Children are our most precious gifts. It is our duty to protect them from all harm, sometimes that includes protecting them from ourselves. Millions of children have unwanted and abusive sexual experiences. Many of them believe, that someone else knows or should know about their situation, but does little or nothing to protect them.Where is Mom? Dad? A few survivors tell adults what’s going on. They seek protection and help,however oftentimes they are met with disbelief, denial, blame, or even punishment.
It’s hard to imagine that there can be any “good reason” for failing to protect a vulnerable child. Kids may feel doubly betrayed by someone’s failure to help. They were in danger, someone should have protected them and chose not to…period. For this there is no excuse. There is no way to rationalize inaction. Surviving abuse is a long and arduous journey and although scars can heal, wounds can remain constant. Because I am trying to prove a point this article will be a little harsh and may offend a few. For this I ask your forgiveness but I am not sorry.
Recently I was introduced to a young girl that was being sexually assaulted by her mom’s boyfriend. The little girl was lost and afraid and did not know who to turn to. She described how this monster would meet her coming out of the shower and tell her to drop her towel. She cried as she talked about him touching her inappropriately and coming into her room.She was terrified and alone and worse she felt betrayed. Why? She was betrayed because her mother knew about the abuse but did not believe her. She was betrayed because no adult would listen to her. I wish her story was not common however since I began trying to reach young girls over the years, I hear tales of terror like this all the time. Including my own. I am a survivor of abuse and like this young girl, I remember having to double check the bathroom door and make sure it stayed locked, before jumping in the shower. I remember laying awake at night and praying that for once the door would remain shut and no one would enter. I remember the betrayal of family and friends. Her story was mine! I have a dozen other examples and that number keeps growing.

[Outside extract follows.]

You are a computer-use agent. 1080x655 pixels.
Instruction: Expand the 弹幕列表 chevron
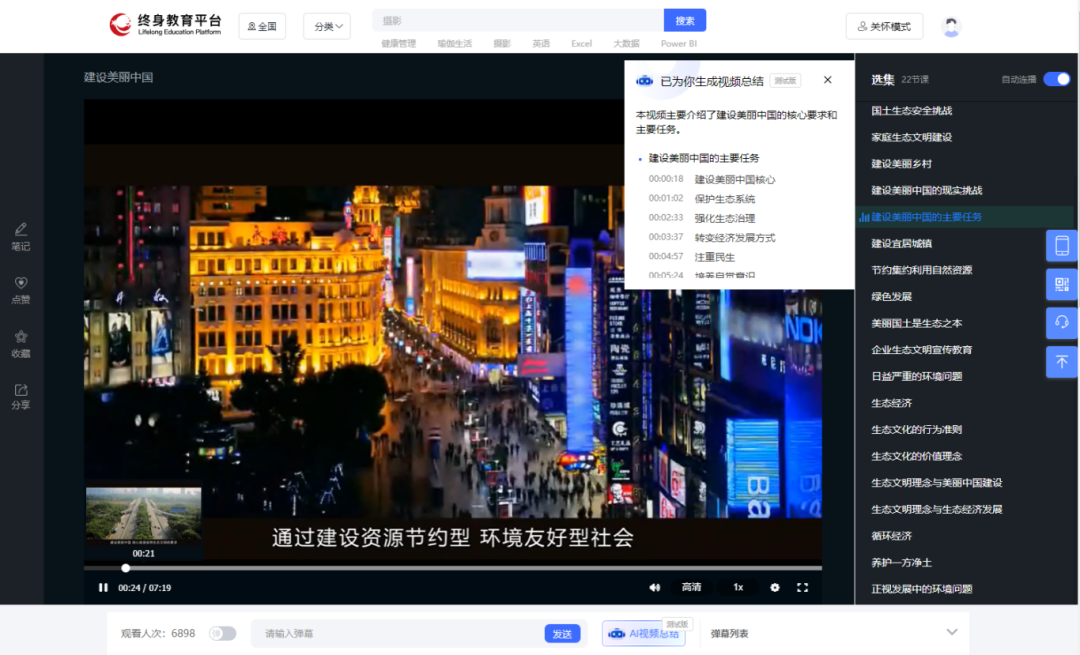(x=951, y=632)
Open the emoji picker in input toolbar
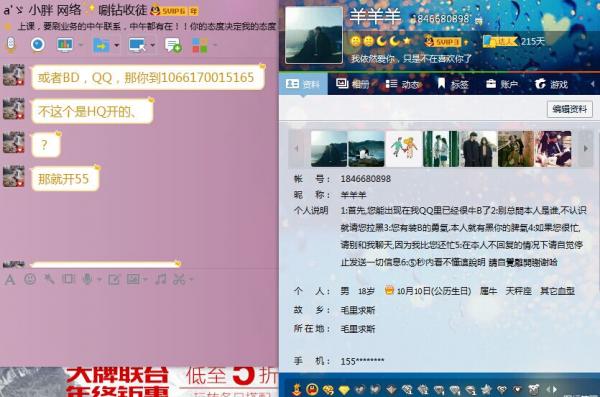This screenshot has height=397, width=600. coord(30,279)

Do you see the pattern? Here 25 years difference and 2 different generations and yet our stories are similar. The common denominator aside from abuse was the betrayal, disbelief and indifference of adults. Being a mom is hard and being a single mom can be very challenging to say the least. It is a privilege so many enjoy but some (married or not), squander away. Daily there are news reports about moms that have harmed or allowed to be harmed their own children. Why? Is it because of men? Are some women so selfish and focused on what or who they want that they are willing to overlook their child to do it? Is having a man more important than making sure that your daughter/son is safe? Does your child not have value?
Understand that ALL claims of abuse must be investigated and believed until proven otherwise. If you are afraid of being alone, then imagine how lonely your child feels living with this nightmare. They depend on you to take care of them. When we made the choice to be mothers, we also chose to forgo self to a point. That means that if we have to let go of someone that is not a fit for our family then so be it. Tomorrow is a new day and eventually we will find love again. If you suspect a child is being abused, please for the love of all things good, call someone. DO something. ACT immediately. Be a champion for someone that needs you. Be that warrior mother and not an enabler.